Sorry for joining the discussion late. From my perspective I would say that the combination of TSCH that require solid timing and the slip serial link between Linux and the slip-radio device this will not work very well. The timing between linux and the slip-radio device will have too much variation to ensure good timing from trying to send and actually sending. We will need to come up with something that separates the TSCH transmission/reception schedule from the transmission of packets over the serial link. Either send next X slots over serial all the time. Or now and then configure the schedule on the slip-radio so that it is always up-to-date and that the slip radio will report its current global "clock" so that we at all times in the NBR can figure out which slot we are at - timing wise. Then when the schedule is there - we can just send over "send packet in slot X" over slip. Typically transferring the data over the serial link at least 10s of milliseconds befor the packet needs to be sent. Otherwise we might not get the packet over in time.

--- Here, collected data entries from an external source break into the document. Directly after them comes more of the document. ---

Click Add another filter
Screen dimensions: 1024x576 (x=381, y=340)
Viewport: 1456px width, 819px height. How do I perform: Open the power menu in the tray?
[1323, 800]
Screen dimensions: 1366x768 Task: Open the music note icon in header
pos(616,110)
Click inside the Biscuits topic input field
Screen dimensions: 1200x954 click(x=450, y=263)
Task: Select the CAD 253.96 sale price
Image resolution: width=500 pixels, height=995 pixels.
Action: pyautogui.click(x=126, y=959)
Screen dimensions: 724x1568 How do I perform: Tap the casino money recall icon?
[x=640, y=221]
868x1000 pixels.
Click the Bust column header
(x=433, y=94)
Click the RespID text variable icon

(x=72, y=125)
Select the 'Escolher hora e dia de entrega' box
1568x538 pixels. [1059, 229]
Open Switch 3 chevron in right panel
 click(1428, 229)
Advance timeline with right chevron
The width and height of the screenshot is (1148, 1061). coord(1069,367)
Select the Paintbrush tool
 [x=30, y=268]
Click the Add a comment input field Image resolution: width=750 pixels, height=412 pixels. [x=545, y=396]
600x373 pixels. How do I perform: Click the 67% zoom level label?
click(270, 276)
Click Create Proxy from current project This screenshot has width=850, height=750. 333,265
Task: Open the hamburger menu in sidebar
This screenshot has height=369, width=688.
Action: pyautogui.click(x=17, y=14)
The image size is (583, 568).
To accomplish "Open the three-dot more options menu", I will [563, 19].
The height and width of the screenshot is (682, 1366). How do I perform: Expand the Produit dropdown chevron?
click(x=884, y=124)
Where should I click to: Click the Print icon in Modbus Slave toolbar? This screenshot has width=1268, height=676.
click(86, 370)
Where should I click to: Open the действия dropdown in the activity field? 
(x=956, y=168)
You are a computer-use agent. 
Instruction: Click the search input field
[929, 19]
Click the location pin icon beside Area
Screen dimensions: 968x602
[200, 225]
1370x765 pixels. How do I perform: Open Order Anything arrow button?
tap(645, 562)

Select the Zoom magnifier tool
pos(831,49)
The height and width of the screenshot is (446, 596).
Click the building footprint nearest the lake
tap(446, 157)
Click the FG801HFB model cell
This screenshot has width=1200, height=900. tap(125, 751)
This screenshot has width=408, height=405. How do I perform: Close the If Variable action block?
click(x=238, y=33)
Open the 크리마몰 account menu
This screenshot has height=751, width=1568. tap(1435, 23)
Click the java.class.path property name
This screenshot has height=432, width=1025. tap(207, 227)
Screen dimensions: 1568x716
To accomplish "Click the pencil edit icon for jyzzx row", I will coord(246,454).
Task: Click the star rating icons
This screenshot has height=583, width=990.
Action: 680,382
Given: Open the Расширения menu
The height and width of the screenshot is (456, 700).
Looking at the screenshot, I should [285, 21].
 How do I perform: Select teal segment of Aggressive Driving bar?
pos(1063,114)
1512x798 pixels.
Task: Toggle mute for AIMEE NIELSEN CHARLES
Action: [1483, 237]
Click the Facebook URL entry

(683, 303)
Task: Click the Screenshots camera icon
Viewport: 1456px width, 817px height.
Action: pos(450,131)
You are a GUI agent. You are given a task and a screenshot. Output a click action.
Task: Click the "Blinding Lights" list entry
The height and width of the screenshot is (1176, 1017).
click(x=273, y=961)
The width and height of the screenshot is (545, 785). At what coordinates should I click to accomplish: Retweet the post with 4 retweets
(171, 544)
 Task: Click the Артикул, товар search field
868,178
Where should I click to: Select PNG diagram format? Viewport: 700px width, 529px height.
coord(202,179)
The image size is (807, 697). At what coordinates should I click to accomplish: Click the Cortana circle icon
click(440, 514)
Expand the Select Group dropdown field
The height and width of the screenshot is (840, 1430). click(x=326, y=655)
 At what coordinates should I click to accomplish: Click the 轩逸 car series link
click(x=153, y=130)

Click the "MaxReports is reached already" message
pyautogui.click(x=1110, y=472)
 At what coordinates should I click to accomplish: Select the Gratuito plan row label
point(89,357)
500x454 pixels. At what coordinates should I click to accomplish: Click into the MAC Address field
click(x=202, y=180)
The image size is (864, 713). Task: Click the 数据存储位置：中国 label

At Yanzi we have a similar feature - but it is just for send packet at time X (basically schedule a delayed transmission). For TSCH we however probably need to do both schedule and delayed transmissions as the schedule also defines when to listen at what channel.
But the issue here I believe is about where to run the framer, nor about timing. I don't think there is any timing issue really btw, as the MAC runs entirely in the SR. The packet is sent over serial, then queued and send by the SR as per the TSCH schedule.
Assuming that we always send packets early it should work fine if we have all of TSCH down in the SR. How much buffers do we need in SR? Running framer in SR seems ok - if needed we might even be able to run the whole 6lowpan part of the stack in SR?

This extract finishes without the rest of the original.